Мы знаем, что к темам преступления, раскаяния, искупления Новиков обращался не раз, под различным углом зрения рисуя переворот или отсутствие такового в душе человека. Характеру маленького, по-мужичьи рассудительного Никандра, совершившего зверское убийство старушки Агафьи Матвеевны, кстати, единственной, кто с ним, голодным, поделился куском хлеба (напомним, что и здесь Никандр расправляется с добротой), заставившего своего немощного брата Леньку убрать свидетеля злодеяния, — ее внучку — писателем дан сложный психологический рисунок. С одной стороны — какая-то маниакальная, сладострастная жажда крови, готовность к надругательству над живым, желание причинять боль, абсолютное вненравственное бессердечие, с другой — момент просветления, когда ощущает он «досель незнакомый ему припадок тоски и мучительной жалости» ко всем оставленным в деревне родным, когда он пальцами нащупывает на лице «две капли, холодных, как ночная роса». Но это просветление ничего в нем не меняет. И в колонии для малолетних преступников он ведет себя, как и прежде: угрюмо, настороженно, в то же время оставаясь исполнительным надежным работником. А его младший брат не выдерживает свалившегося на него несчастья-преступления и потихоньку сходит с ума, а затем и умирает.
Но для Катерины, Ленькиной матери и мачехи Никандра, и тот, и другой — «жертва неведомая», и она молится за преступника так же, как за несчастного сына. И эту позицию разделяет Новиков. И для него они — «равно и свои, и чужие» — принесены в жертву тем политическим распрям, тем призрачным целям, достижение которых не способно принести ничего благого. Как и Катерина, он готов заступиться за всех детей, не отдавать их пожирающему дух Молоху революции. Больнее всего пережитое отзывается в детях. И о подстерегающих их неокрепший дух испытаниях, об их мучениях счел своим долгом поведать писатель.
И «Гарахвена», и «Жертва» появились в сборнике, изданном в Берлине (1923). Ему Новиков предпослал в качестве эпиграфа свое стихотворение, свидетельствующее о той боли за родную страну, которая переполняла сердце художника.
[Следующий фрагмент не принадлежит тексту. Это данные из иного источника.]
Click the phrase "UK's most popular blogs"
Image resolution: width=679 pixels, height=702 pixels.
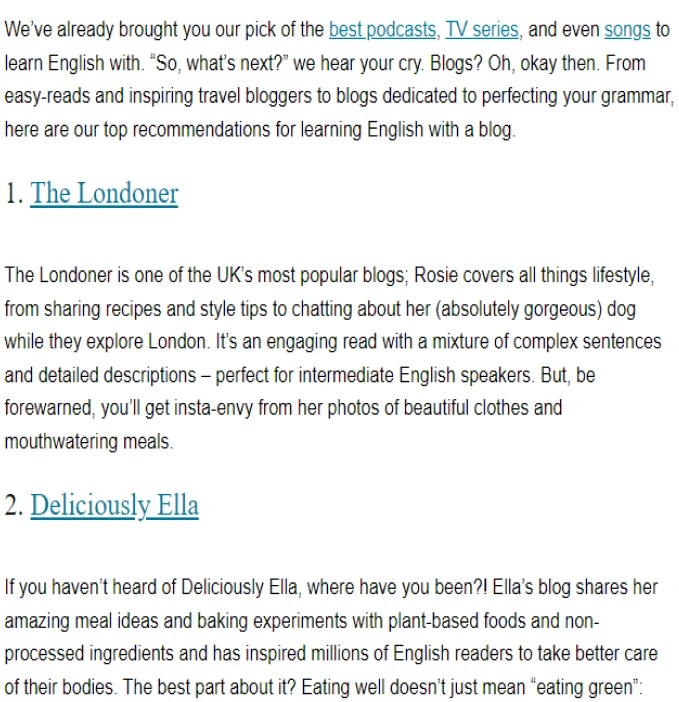(x=311, y=275)
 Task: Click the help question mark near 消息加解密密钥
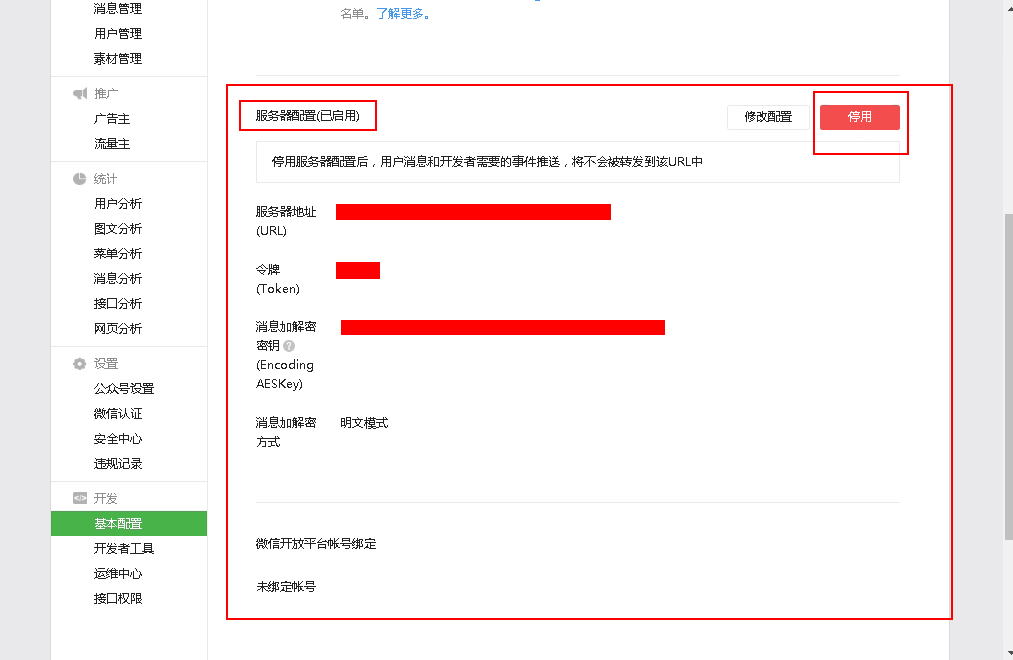[x=289, y=346]
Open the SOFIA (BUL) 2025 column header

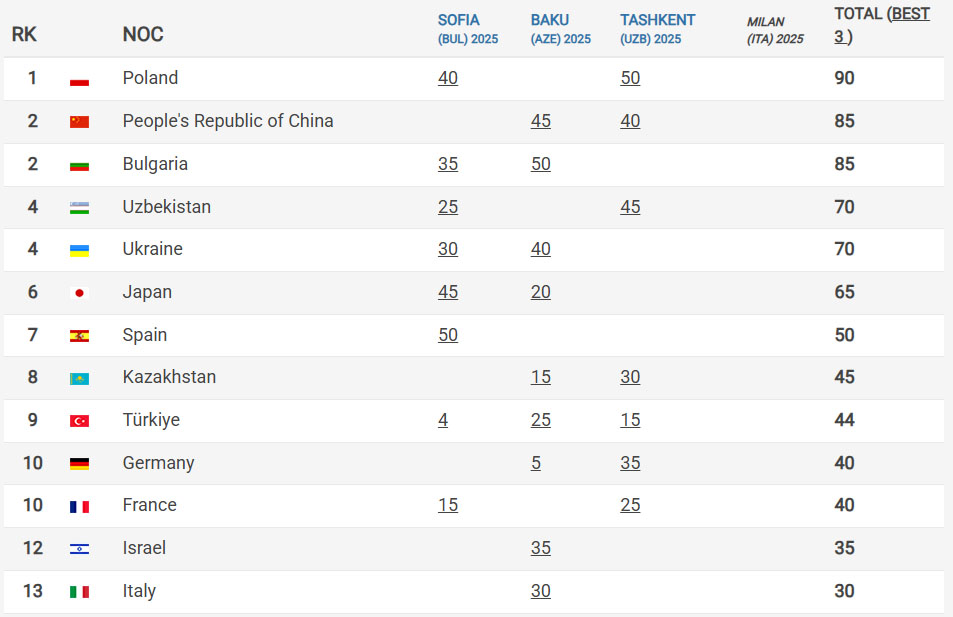click(x=467, y=29)
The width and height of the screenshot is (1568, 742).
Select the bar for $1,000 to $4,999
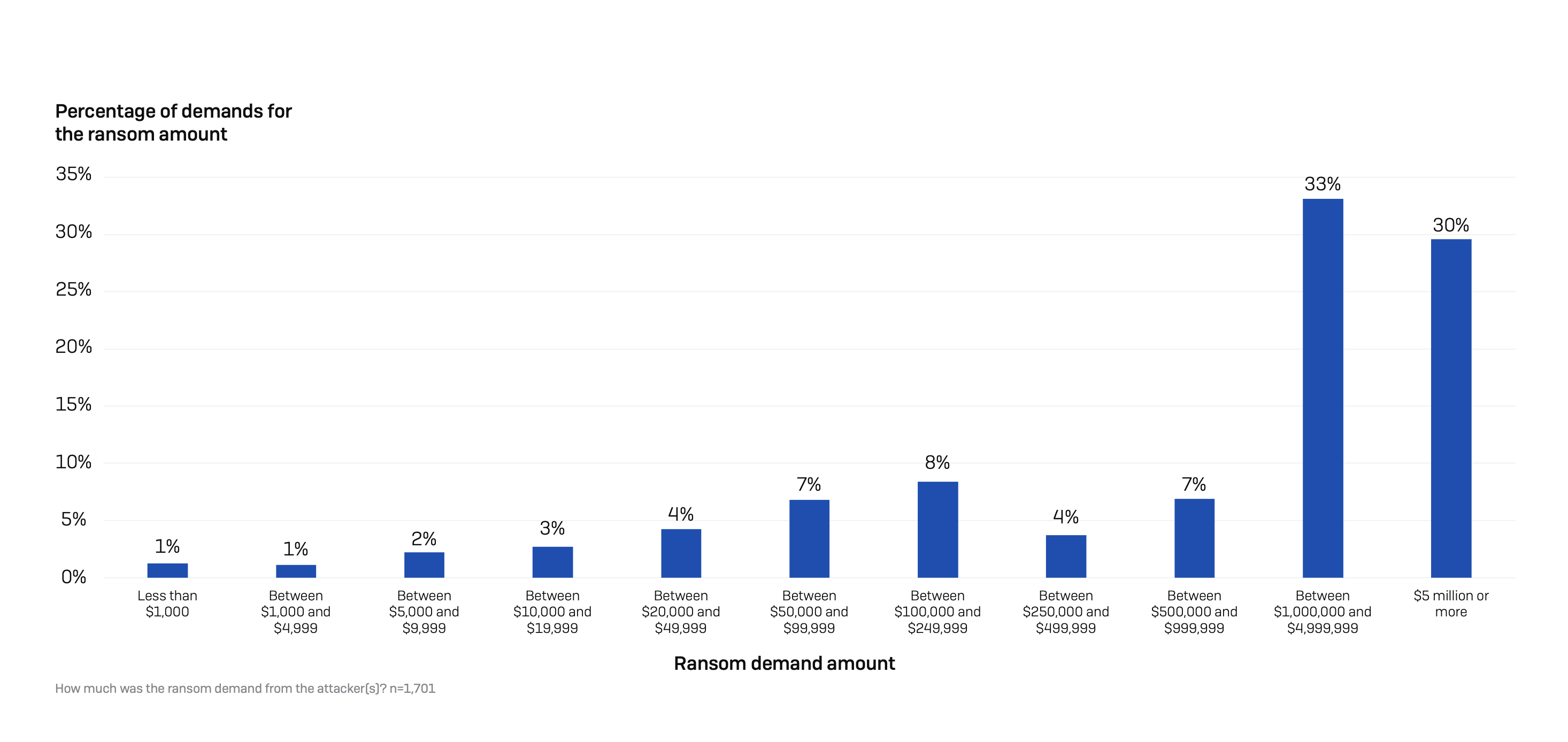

Это стихотворение 1921 г. можно расценить как клятву верности и любви к родине, как памятник пережитым ею страданиям:
И все же, несмотря на поразительную по чистоте и пронзительности интонацию, сохраняющуюся во всех произведениях книги, которую держит в руках читатель, его надо честно предупредить: перед ним не легкое (в смысле не легкомысленное) чтение. Оно настраивает на серьезный, тревожный лад, будоражит нервы, заставляет вглядываться и вдумываться в прочитанное. Затруднение вызывает подчас и авторский стиль. Почерк писателя в эти годы еще не устоялся, не определился в той ясности, музыкальной ритмичности, которая в целом будет свойственна ему позднее. «Великий надрыв» нередко соседствует с «подлинным мистицизмом», «подлинно реалистические зарисовки"[24] сменяются лирико-экстатическим пафосом. «Неровность» творческой манеры Новикова подчас явственно ощутима. «Иногда перед нами настоящий художник, с талантом нежным и тонким, а рядом непростительная банальность образов и необычайная наивность мысли"[25], — писала Н. Петровская. Но задача читающего сквозь порой вычурные образы ощутить «чувственную стихию», парящую в произведениях, погрузиться «в дышащие теплом недра физического бытия человека», уловить «волнующую милую телесную сущность» описываемых художником вещей. И тогда почувствуешь великую «слиянность с родной землей"[26], расслышишь тонкую, ажурную словесную инструментовку, полюбишь «утонченность и ритмичность словесных сочетаний"[27].